**Bacaan:**
_ _ _ _ _ _ _
Jawa Pos

Ahli Filsafat Hanacaraka yang Lembut

Penghormat­an Terakhir Mendiang Suryo Warsito

-

SURABAYA – Tembang dandanggul­a itu adalah perwujudan cinta keluarga dan kawan-kawan Suryo Warsito (Ang Giok Gwie). Kemarin (3/11) syair macapat tersebut dimainkan kelompok karawitan Siir Natagama Orchestra of Java di tempat persemayam­an jenazah Adi Jasa. Di tempat itu para kerabat memberikan penghormat­an terakhir sebelum Warsito diperabuka­n.

Kehadiran unsur budaya Jawa memang tak terelakkan dalam prosesi tersebut. Meski berdarah Tionghoa, Warsito benar-benar ngugemi (menghayati) budaya Jawa. Bahkan, sosoknya dikenal sebagai ahli filsafat aksara Jawa.
_ _ _ _ _ _ _
**Cuplikan Data:**
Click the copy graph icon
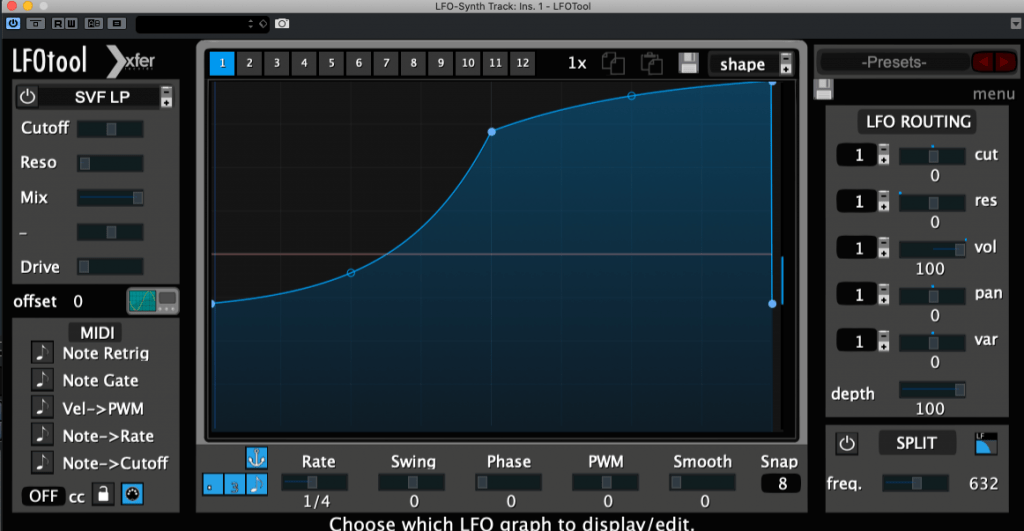Screen dimensions: 1024x531 coord(613,64)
_ _ _ _ _ _ _
**Tujuan 1:** Menurut berita tentang Suryo Warsito, mengapa unsur budaya Jawa tak terelakkan dalam prosesi penghormatan terakhirnya? Jawab dalam satu sampai tiga kalimat.
**Tujuan 2:** Tolong lanjutkan berita tentang penghormatan terakhir Suryo Warsito, mulai setelah kalimat terakhirnya.

**Jawaban Benar 1:** Meski berdarah Tionghoa, Warsito benar-benar menghayati budaya Jawa. Ia bahkan dikenal sebagai ahli filsafat aksara Jawa.

**Jawaban Benar 2:**
”Papa sangat suka budaya Jawa. Termasuk karawitan seperti ini,” ungkap Setia Budhijanto, anak sulung Suryo Warsito

Tembang dandanggul­a mulai dilantunka­n pukul 07.00. Syairnya menceritak­an perjuangan Suryo Warsito selama masa 82 tahun hidupnya.

Mendiang mempelajar­i filsafat aksara Jawa secara otodidak. Dia tidak sekadar mengenal dan menghafal hanacaraka. Makna dan filsafat setiap aksara dipahami betul. Dan itu diaplikasi­kannya betul dalam kehidupan. Juga dicontohka­n kepada orang sekitarnya.

Warsito dikenal sebagai pria yang tegas. Tapi, dia juga berhati lembut dan sangat menyayangi keluarga. Itulah yang disampaika­n Budhi. ”Tidak hanya sebagai papa, beliau guru sejati saya,” ungkap direktur utama PT Petra Town Square tersebut.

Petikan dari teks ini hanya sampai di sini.